◆ TASK DETAILS
Rewrite everything from the line containing "You are a computer-use" down to the end of the records, replacing "screenshot" with "screen capture" and changing nothing else. Leave the pictures out of your answer.
— start WORKING DATA —
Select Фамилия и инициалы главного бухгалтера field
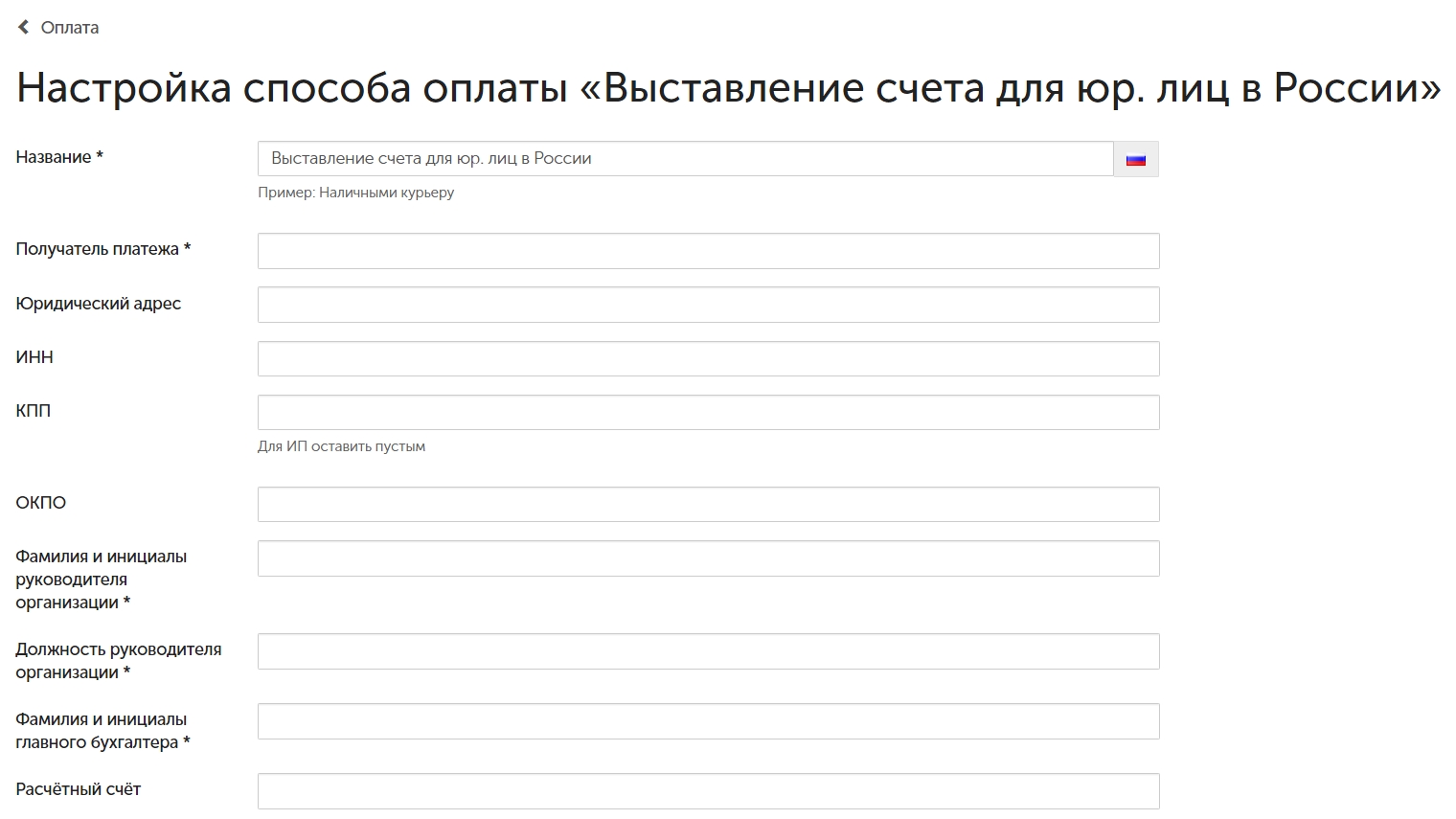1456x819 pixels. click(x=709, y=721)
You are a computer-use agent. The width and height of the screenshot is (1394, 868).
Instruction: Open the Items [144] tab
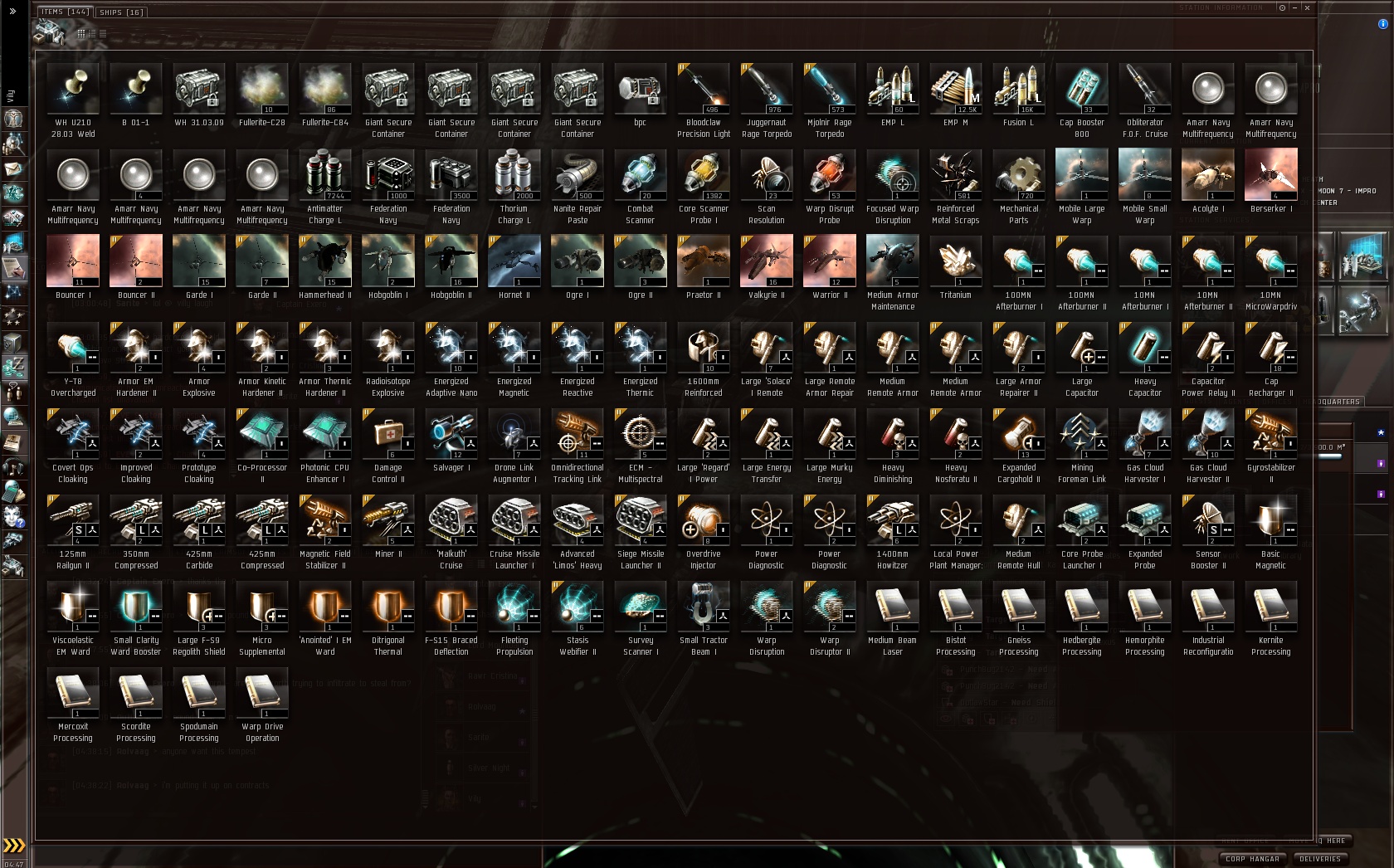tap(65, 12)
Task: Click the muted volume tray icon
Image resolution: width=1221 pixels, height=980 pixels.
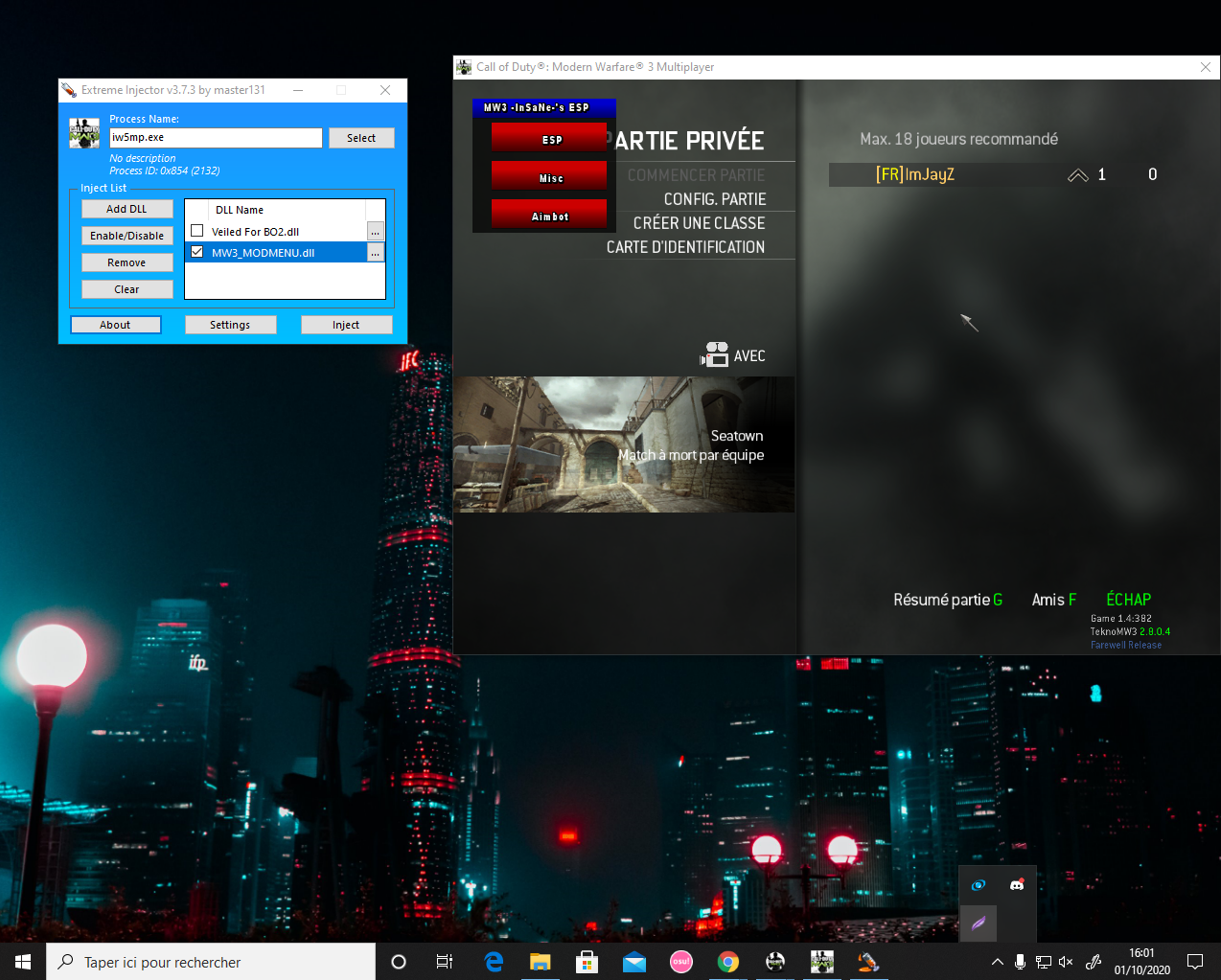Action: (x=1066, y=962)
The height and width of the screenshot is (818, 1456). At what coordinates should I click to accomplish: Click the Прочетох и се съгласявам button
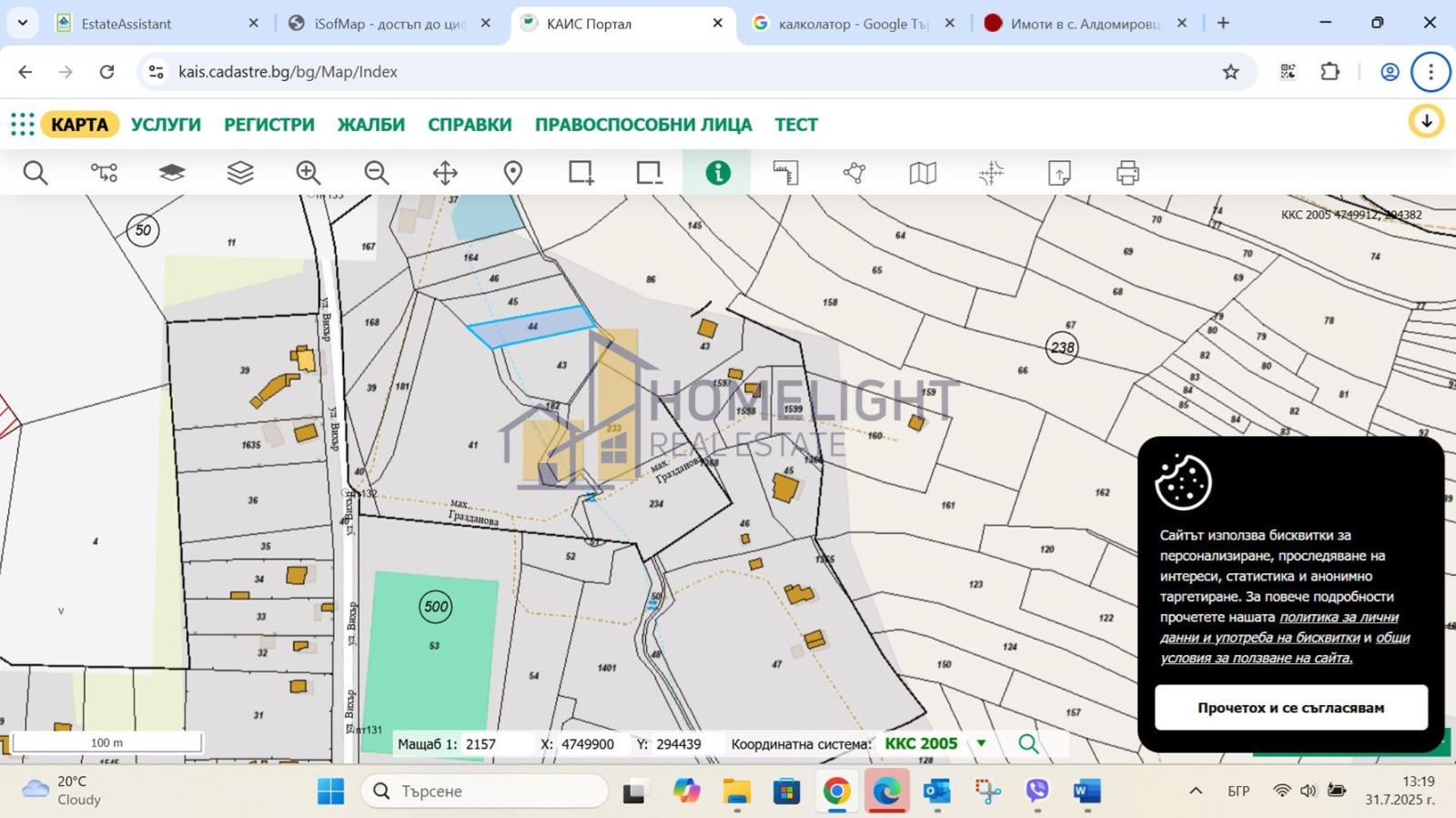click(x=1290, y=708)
— end WORKING DATA —
◆ THE ANSWER
You are a computer-use agent. The width and height of the screen capture is (1394, 868).
Instruction: Open the Items [144] tab
tap(65, 12)
Task: Click the muted volume tray icon
Image resolution: width=1221 pixels, height=980 pixels.
Action: (x=1066, y=962)
The height and width of the screen capture is (818, 1456). At what coordinates should I click to accomplish: Click the Прочетох и се съгласявам button
click(x=1290, y=708)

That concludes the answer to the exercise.